(Element and text position data)

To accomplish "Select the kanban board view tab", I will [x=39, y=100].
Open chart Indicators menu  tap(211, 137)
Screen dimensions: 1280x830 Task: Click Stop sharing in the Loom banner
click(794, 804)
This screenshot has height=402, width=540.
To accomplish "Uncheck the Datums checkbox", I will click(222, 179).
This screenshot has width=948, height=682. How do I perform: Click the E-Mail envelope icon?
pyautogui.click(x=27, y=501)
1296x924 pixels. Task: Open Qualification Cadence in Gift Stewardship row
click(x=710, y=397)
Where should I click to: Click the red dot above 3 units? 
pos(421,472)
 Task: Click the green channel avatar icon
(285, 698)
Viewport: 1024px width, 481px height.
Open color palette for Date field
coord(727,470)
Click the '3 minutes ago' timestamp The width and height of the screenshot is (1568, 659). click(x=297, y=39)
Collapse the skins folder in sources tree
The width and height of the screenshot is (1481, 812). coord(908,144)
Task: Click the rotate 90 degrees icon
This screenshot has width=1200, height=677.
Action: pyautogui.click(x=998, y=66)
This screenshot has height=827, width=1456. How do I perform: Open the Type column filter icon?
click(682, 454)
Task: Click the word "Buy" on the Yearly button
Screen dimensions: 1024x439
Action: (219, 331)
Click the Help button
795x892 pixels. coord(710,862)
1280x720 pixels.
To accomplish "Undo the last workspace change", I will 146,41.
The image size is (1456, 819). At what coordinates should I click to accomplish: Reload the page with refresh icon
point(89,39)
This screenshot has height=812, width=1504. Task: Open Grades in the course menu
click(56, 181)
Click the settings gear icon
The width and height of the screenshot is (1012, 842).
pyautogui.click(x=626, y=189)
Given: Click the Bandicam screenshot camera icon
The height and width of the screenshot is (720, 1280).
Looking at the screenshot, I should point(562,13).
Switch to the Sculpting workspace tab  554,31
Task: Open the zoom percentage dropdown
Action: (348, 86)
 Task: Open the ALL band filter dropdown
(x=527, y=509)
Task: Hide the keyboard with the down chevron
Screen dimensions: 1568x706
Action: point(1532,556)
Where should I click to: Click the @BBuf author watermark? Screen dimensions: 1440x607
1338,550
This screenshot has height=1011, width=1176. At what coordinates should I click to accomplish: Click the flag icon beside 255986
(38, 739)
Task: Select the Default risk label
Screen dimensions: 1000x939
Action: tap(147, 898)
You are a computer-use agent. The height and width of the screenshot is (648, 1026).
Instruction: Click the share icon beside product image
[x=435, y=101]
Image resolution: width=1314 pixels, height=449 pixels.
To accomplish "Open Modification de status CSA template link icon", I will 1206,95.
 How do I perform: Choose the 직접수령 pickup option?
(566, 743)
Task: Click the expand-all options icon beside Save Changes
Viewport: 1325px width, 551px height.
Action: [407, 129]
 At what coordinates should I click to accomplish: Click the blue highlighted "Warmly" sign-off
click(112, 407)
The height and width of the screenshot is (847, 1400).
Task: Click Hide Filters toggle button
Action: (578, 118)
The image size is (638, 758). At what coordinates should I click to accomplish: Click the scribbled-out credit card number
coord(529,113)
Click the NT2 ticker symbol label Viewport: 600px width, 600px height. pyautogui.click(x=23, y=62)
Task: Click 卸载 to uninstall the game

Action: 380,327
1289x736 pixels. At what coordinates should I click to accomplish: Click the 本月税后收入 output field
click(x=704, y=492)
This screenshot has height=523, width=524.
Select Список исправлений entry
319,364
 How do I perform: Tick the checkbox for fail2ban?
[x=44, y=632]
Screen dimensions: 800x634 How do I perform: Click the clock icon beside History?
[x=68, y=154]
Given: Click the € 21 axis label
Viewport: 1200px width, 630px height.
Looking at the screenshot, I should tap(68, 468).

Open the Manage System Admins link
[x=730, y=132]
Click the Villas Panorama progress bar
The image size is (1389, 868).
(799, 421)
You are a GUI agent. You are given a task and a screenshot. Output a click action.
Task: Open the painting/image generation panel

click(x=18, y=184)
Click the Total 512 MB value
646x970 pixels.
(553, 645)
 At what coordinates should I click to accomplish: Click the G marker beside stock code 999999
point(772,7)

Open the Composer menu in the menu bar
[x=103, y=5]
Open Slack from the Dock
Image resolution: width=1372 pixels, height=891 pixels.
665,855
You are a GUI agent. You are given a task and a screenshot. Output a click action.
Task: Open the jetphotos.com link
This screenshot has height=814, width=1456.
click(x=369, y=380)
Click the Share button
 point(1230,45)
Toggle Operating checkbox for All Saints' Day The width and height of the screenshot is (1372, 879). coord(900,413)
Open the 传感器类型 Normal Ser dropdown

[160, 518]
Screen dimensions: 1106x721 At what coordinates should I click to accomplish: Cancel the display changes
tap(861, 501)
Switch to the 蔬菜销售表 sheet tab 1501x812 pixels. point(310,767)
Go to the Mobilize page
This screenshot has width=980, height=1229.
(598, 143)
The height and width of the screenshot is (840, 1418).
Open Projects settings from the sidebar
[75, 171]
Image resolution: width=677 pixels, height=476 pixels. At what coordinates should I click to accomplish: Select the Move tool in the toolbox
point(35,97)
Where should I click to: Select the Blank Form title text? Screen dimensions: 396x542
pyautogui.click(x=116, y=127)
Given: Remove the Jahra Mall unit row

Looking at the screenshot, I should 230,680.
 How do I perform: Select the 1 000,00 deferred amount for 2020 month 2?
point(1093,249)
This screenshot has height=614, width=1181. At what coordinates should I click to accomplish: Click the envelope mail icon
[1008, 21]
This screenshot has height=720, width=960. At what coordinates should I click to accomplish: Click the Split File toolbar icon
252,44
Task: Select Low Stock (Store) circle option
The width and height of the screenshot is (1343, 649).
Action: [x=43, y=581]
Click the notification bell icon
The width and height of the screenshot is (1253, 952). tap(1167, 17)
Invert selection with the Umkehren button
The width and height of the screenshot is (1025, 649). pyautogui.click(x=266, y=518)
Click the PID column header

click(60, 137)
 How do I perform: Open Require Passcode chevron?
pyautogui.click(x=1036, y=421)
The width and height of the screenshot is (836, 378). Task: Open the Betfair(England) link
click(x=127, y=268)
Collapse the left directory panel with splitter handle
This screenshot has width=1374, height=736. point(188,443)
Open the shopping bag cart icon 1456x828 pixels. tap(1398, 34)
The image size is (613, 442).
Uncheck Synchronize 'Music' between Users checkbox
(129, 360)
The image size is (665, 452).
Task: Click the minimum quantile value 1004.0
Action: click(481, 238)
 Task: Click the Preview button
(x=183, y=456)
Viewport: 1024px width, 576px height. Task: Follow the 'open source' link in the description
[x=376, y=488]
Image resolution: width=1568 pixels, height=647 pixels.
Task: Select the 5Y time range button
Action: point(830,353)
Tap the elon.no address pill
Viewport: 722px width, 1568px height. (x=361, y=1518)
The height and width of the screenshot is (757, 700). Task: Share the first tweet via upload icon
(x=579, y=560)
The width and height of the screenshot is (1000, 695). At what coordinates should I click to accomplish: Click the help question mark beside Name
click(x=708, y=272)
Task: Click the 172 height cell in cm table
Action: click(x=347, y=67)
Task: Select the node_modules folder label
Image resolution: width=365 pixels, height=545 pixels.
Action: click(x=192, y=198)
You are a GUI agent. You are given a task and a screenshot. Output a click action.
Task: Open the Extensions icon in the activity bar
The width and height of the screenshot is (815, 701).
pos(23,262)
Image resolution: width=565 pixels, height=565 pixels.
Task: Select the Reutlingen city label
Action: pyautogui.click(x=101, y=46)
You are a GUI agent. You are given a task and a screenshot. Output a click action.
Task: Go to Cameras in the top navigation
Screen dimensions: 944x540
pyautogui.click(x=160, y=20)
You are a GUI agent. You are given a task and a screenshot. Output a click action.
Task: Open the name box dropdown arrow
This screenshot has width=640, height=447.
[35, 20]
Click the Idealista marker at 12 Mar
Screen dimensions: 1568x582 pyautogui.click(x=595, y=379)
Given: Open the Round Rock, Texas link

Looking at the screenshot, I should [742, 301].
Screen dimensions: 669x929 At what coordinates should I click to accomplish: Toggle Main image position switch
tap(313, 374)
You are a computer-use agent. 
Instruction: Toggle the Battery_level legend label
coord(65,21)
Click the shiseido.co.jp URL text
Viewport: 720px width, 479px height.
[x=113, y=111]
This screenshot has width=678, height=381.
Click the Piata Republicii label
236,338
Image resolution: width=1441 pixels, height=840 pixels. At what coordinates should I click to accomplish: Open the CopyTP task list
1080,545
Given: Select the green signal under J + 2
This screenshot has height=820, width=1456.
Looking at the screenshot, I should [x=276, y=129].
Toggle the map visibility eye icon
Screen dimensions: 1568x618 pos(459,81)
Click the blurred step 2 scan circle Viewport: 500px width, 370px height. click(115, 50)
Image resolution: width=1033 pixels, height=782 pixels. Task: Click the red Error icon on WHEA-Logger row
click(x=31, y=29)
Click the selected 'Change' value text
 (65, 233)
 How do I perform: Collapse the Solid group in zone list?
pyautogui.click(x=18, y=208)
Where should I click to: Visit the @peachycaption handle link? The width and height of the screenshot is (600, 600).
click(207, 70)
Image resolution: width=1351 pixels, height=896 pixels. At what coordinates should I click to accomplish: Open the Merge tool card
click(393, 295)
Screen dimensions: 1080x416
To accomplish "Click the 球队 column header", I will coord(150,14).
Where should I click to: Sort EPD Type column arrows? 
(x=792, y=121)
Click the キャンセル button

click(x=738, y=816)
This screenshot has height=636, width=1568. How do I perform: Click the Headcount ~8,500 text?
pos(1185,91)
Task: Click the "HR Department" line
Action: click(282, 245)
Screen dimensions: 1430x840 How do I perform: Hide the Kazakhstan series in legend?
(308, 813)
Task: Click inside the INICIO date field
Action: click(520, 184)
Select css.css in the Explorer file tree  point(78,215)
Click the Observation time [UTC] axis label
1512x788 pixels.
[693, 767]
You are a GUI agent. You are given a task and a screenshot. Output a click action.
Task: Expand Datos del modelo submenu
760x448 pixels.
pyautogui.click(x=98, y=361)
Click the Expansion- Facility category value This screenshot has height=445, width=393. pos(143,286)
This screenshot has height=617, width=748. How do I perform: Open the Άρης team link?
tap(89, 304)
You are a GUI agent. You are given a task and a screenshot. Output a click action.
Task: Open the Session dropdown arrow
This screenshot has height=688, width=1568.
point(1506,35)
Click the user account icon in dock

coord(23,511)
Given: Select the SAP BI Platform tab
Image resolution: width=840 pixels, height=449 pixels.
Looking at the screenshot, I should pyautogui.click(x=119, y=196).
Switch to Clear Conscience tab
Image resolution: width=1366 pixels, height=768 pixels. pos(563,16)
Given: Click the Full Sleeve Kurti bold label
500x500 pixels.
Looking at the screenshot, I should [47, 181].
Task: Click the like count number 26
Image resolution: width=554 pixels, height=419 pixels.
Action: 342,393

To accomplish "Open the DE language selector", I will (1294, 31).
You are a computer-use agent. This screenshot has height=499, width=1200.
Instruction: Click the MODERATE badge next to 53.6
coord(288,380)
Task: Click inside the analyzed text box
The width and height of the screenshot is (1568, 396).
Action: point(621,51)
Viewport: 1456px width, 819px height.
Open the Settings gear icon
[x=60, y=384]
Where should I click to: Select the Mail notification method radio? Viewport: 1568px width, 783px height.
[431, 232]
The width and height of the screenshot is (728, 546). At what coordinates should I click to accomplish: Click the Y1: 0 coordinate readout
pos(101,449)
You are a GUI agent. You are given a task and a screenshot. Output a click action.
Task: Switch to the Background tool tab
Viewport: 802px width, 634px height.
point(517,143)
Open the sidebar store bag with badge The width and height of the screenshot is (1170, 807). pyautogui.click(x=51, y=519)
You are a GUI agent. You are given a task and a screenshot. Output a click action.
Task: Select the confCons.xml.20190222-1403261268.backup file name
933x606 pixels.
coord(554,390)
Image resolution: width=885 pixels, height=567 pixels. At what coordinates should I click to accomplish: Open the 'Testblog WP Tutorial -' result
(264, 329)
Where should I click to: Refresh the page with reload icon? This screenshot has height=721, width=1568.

- _What you will do_
Please repeat the entries between the line containing "1280x720 pixels." and the line containing "Action: 380,327", inclusive, word for word.

- _Complete answer_
1280x720 pixels.
To accomplish "Undo the last workspace change", I will 146,41.
The image size is (1456, 819). At what coordinates should I click to accomplish: Reload the page with refresh icon
point(89,39)
This screenshot has height=812, width=1504. Task: Open Grades in the course menu
click(56, 181)
Click the settings gear icon
The width and height of the screenshot is (1012, 842).
pyautogui.click(x=626, y=189)
Given: Click the Bandicam screenshot camera icon
The height and width of the screenshot is (720, 1280).
Looking at the screenshot, I should point(562,13).
Switch to the Sculpting workspace tab  554,31
Task: Open the zoom percentage dropdown
Action: (348, 86)
 Task: Open the ALL band filter dropdown
(x=527, y=509)
Task: Hide the keyboard with the down chevron
Screen dimensions: 1568x706
Action: point(1532,556)
Where should I click to: Click the @BBuf author watermark? Screen dimensions: 1440x607
1338,550
This screenshot has height=1011, width=1176. At what coordinates should I click to accomplish: Click the flag icon beside 255986
(38, 739)
Task: Select the Default risk label
Screen dimensions: 1000x939
Action: tap(147, 898)
You are a computer-use agent. The height and width of the screenshot is (648, 1026).
Instruction: Click the share icon beside product image
[x=435, y=101]
Image resolution: width=1314 pixels, height=449 pixels.
To accomplish "Open Modification de status CSA template link icon", I will 1206,95.
 How do I perform: Choose the 직접수령 pickup option?
(566, 743)
Task: Click the expand-all options icon beside Save Changes
Viewport: 1325px width, 551px height.
Action: [407, 129]
 At what coordinates should I click to accomplish: Click the blue highlighted "Warmly" sign-off
click(112, 407)
The height and width of the screenshot is (847, 1400).
Task: Click Hide Filters toggle button
Action: (578, 118)
The image size is (638, 758). At what coordinates should I click to accomplish: Click the scribbled-out credit card number
coord(529,113)
Click the NT2 ticker symbol label Viewport: 600px width, 600px height. pyautogui.click(x=23, y=62)
Task: Click 卸载 to uninstall the game

Action: 380,327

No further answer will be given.